I picked this up on a whim while visiting my local library and DMZ: On The Ground grabbed me by the jugular and wouldn’t let go within two pages.
Even though the premise of DMZ has been done before, author Brian Wood delivered his take on a second American civil war with such adrenaline and ferocity that it is unlike any of its thematic predecessors.
The idea is that because our armies our stretched so thinly overseas, radical militias within the heartland separate from the USA and spread all the way to New Jersey. Manhattan becomes the DMZ while the rest of New York is still the United State’s. A young intern named Matt (Matty) Roth flies in with a journalism crew and then becomes stranded after the entire crew is wiped out. Instead of fleeing during the next available extraction, he decides to become embedded within the war-torn DMZ and report what’s truly happening.

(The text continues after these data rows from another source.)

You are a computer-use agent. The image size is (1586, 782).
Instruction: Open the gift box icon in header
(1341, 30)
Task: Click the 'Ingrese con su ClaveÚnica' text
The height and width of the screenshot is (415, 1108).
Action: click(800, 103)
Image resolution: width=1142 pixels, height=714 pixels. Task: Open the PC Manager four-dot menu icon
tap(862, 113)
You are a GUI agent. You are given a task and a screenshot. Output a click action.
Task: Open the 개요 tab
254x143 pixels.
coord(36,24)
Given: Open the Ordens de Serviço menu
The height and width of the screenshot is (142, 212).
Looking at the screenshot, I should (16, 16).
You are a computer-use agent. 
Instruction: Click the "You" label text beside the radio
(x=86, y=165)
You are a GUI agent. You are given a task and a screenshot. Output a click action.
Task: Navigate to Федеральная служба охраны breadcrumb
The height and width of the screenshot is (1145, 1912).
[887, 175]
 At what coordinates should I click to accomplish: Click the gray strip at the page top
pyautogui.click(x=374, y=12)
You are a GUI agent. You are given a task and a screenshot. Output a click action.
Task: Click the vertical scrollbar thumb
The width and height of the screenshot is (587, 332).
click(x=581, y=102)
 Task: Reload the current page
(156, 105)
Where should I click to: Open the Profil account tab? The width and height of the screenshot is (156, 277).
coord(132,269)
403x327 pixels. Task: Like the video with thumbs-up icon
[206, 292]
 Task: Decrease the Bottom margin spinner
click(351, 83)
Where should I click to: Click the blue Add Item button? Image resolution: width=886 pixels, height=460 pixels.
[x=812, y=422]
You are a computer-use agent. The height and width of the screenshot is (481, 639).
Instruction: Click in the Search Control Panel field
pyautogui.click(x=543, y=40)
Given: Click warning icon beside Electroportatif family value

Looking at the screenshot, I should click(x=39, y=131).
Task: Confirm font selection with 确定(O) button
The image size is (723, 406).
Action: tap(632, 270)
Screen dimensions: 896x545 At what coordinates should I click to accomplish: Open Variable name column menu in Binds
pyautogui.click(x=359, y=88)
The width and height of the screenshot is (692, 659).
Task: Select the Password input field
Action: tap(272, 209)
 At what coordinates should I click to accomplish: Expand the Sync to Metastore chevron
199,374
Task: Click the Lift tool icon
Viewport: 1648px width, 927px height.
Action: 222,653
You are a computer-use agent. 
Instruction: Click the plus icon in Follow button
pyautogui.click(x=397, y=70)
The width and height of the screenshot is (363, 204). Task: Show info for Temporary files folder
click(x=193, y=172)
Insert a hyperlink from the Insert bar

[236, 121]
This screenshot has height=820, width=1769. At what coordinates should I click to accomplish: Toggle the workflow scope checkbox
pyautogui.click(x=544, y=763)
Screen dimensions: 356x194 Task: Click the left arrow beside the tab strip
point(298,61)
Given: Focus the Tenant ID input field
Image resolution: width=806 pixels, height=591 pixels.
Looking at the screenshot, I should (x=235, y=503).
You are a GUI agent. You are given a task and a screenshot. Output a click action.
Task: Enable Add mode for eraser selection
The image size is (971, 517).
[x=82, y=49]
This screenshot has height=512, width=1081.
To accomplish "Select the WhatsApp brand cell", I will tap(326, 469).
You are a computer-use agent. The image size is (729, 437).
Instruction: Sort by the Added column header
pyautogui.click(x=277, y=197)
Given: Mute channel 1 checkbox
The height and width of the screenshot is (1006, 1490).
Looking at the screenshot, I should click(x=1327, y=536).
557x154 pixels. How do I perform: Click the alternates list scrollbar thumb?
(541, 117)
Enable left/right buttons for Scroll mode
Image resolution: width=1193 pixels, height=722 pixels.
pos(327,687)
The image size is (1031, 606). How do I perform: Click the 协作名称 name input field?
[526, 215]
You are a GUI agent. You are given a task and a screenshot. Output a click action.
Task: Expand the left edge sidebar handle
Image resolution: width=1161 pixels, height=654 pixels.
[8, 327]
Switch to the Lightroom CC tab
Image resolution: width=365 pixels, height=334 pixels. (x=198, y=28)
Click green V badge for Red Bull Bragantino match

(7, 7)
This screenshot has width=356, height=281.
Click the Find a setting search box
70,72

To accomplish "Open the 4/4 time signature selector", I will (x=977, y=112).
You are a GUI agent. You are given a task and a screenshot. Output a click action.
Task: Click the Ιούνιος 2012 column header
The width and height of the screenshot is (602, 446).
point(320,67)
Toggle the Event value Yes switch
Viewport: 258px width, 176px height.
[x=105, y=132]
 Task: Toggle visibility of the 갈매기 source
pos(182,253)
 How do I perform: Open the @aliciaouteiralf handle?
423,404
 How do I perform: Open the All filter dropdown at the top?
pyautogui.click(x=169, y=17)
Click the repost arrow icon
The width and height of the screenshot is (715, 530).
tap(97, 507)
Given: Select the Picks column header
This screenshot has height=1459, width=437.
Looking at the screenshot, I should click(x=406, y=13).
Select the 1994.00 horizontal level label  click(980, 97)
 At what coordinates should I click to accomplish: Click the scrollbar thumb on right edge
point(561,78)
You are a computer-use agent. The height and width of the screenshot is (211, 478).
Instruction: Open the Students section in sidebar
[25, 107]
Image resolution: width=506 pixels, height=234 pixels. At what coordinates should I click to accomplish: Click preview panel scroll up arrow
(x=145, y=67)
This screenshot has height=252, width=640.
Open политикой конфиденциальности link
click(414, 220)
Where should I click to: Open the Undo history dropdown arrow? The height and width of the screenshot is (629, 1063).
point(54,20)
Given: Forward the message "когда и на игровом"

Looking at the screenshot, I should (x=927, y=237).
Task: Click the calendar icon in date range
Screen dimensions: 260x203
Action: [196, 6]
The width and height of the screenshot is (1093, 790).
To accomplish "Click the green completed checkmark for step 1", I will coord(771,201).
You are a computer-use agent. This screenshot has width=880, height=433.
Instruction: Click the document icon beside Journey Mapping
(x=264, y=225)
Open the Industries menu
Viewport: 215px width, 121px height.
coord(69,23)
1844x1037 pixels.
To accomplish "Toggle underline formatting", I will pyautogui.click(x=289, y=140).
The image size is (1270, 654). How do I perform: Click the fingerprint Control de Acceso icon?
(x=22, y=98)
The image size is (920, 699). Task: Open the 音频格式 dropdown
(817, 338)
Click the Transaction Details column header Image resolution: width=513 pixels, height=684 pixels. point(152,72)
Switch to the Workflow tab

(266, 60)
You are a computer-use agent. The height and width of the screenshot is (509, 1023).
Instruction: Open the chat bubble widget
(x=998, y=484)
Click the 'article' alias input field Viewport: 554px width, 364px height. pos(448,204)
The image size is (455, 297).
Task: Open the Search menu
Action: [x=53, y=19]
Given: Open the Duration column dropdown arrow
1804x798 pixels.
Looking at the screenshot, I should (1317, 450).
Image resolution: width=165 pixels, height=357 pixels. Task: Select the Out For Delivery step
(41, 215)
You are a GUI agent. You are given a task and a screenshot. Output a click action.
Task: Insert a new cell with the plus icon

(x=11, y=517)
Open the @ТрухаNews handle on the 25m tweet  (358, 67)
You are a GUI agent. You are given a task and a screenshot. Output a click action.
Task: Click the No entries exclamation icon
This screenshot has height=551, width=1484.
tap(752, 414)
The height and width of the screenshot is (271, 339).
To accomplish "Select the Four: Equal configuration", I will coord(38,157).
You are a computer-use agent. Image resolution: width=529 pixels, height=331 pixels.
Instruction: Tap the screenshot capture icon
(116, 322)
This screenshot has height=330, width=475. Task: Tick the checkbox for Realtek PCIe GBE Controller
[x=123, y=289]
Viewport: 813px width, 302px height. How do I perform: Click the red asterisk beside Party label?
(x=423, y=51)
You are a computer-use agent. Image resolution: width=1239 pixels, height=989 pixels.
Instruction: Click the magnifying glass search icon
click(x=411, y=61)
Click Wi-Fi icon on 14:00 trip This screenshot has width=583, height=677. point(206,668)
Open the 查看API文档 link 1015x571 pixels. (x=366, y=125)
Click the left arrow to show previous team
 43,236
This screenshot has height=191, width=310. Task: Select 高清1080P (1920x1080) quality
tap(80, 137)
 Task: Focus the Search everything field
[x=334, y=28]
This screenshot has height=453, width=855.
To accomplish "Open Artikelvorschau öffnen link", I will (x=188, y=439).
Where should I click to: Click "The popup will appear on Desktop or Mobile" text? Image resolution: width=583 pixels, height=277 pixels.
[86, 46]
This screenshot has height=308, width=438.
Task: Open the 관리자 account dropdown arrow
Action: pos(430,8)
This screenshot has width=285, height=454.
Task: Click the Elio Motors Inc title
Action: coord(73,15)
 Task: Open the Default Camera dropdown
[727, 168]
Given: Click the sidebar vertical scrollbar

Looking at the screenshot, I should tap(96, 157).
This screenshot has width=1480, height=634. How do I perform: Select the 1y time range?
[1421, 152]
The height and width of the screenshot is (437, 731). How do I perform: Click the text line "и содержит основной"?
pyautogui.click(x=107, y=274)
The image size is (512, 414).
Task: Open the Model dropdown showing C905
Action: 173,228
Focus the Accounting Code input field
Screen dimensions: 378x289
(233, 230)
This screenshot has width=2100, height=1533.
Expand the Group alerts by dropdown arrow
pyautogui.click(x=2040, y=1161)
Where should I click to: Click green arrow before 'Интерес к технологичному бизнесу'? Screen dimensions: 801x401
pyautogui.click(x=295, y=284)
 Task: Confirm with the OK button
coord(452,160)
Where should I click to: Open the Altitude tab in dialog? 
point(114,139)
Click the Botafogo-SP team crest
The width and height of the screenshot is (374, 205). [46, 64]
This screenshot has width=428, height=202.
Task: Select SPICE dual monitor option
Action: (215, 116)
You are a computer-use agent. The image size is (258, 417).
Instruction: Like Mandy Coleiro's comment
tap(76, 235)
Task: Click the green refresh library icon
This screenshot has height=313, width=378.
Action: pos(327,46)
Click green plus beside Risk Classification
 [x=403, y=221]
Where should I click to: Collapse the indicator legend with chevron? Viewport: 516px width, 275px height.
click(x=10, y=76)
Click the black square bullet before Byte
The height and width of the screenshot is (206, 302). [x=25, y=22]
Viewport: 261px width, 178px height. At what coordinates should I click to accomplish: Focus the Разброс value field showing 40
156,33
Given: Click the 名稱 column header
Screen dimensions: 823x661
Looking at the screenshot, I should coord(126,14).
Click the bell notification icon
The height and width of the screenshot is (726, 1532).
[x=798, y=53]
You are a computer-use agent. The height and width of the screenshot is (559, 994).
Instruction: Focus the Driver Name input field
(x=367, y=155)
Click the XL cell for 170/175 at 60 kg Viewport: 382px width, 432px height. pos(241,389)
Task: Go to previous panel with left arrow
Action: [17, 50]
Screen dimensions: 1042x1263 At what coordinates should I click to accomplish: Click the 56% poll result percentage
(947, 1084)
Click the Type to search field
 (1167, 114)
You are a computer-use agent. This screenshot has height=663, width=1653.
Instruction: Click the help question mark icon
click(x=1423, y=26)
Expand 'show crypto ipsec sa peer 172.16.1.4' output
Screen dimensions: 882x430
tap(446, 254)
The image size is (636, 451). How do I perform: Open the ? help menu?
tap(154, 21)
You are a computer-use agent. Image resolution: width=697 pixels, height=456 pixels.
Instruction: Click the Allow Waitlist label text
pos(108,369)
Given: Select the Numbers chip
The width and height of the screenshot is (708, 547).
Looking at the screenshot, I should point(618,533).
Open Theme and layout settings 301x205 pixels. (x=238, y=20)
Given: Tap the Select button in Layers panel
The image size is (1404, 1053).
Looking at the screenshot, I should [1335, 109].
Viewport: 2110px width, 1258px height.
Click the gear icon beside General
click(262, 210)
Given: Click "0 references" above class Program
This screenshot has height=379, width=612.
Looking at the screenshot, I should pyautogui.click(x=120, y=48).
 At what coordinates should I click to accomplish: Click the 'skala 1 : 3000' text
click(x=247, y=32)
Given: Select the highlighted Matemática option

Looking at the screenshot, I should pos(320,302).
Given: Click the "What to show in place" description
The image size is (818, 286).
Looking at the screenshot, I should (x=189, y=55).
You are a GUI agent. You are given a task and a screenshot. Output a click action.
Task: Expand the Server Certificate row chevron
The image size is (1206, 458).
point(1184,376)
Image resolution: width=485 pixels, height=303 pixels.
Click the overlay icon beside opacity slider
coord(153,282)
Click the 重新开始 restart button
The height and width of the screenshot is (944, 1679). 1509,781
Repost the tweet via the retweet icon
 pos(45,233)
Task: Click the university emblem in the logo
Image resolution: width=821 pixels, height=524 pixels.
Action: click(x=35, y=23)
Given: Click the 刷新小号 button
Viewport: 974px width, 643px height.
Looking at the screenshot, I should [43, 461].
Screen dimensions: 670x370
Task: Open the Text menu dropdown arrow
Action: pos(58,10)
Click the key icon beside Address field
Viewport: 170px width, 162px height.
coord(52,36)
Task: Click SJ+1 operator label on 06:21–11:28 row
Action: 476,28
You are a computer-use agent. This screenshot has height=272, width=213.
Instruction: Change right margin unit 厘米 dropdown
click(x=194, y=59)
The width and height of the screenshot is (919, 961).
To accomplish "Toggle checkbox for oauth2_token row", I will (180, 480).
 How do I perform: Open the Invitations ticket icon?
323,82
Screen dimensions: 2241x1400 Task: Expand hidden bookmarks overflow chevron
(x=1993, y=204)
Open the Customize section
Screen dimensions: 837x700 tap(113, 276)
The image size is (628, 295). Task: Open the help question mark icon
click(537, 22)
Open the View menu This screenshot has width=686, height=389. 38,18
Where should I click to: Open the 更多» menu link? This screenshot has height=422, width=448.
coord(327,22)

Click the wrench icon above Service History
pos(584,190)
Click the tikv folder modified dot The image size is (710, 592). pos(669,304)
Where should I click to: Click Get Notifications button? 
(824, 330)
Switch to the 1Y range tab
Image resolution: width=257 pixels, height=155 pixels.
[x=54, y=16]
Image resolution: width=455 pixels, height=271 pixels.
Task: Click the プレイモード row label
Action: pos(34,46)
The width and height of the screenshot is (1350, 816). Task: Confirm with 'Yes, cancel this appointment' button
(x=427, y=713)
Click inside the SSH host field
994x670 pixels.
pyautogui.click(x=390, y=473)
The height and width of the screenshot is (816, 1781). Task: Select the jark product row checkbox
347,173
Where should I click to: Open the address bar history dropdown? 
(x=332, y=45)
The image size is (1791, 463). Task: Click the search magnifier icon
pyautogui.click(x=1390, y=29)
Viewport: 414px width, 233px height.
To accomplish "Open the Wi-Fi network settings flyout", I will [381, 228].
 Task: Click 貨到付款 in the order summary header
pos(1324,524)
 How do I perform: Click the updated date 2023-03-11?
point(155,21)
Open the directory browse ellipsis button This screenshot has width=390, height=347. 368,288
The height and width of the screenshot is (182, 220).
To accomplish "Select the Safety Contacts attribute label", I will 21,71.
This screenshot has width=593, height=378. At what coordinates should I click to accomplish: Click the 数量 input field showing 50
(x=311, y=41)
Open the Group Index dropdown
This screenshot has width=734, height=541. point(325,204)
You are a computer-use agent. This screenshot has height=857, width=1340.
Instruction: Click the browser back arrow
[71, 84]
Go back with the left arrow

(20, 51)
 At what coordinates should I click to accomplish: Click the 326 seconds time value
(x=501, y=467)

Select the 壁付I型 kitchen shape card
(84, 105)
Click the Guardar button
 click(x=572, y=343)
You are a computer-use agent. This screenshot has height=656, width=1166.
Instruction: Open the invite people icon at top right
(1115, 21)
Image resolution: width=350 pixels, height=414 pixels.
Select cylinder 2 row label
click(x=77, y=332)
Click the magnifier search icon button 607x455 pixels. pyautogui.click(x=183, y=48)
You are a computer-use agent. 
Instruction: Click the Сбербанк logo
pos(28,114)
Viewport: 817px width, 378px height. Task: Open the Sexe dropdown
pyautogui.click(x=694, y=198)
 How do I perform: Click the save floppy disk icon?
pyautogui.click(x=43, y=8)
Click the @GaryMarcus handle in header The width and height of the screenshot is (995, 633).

I read a lot of graphic novels, and it’s been a long time since one completely captivated me within instants of starting it. Brian Wood executes a tight, fast-paced, brutal storyline with realistic dialogue. Wood also impressed me with the sheer logic of what things would really be like if this actually ever occurred.
Artist Riccardo Burchielli draws some of the most detailed, tense renderings I’ve ever seen. While not meant to be photo-realistic, he amazed me by faithfully depicting a city in shambles. His half-destroyed buildings, burnt cars, litter, and bomb craters sucked me right into the story and made me feel like I was living it, not reading it. This is one of the highest compliments I can pay an artist.
Along with Fables and Ex Machina, DMZ has moved to my “must-read” list and I urge you to read it as well.